Recommendation: 512MB minimum, 1GB comfortable for moderate workloads.

CPU

I/O-wait dominated — most time is spent waiting for embedding API responses.

State	CPU Usage
Idle	~0%
File extraction	Brief spike (PDF/DOCX parsing)
Embedding API waits	~0% (blocking I/O)

Recommendation: 1 CPU core sufficient for most workloads.

Disk

Data:

Metadata store: ~1KB per enriched file (.meta.json sidecars)
Logs: Depends on logging.level and rotation policy

Qdrant storage:

~100MB per million 768-dim vectors (varies by compression)

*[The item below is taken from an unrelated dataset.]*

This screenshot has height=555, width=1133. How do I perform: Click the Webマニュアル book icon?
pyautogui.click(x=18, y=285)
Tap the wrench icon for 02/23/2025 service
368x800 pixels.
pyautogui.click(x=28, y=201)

Recommendation: 10GB minimum for moderate document corpora.

Network

Embedding API traffic:

Average: ~1–2KB per embedding request (text payload)
Burst: Up to embedding.concurrency concurrent requests

Qdrant traffic:

Upsert: ~3KB per point (vector + payload)
Search: ~1KB request, ~5KB response (varies by limit)

Recommendation: 10 Mbps sufficient for most workloads.

Co-location Recommendations

The watcher is designed to co-locate with other services on a single machine.

Typical Stack

Service	Port	Memory	CPU	Role
Qdrant	6333	200MB–2GB	~0%	Vector store
jeeves-watcher	1936	100MB–1GB	~5%	Indexing + search API
jeeves-server	1934	50MB	~1%	File browser + web UI
n8n	5678	500MB–2GB	10–50%	Workflow automation
OpenClaw	varies	2–8GB	50–100%	LLM inference

Total: ~8–16GB RAM, 4 CPU cores recommended.

Contention:

Gemini API: Watcher and OpenClaw use different providers (minimal contention)
Qdrant: Watcher writes, n8n/jeeves-server read (native concurrent access)
Disk I/O: All services write logs; stagger heavy operations

Initial Indexing

Estimate Time and Cost

Corpus Size	Time (5 concurrent, 1000 req/min)	Gemini Cost ($0.15/1M tokens)
1,000 files	~1 minute	~$0.03
10,000 files	~10 minutes	~$0.30
100,000 files	~100 minutes	~$3.00

Assumptions: Average 500 tokens per document. Chunked documents (>1000 chars) require multiple embeddings.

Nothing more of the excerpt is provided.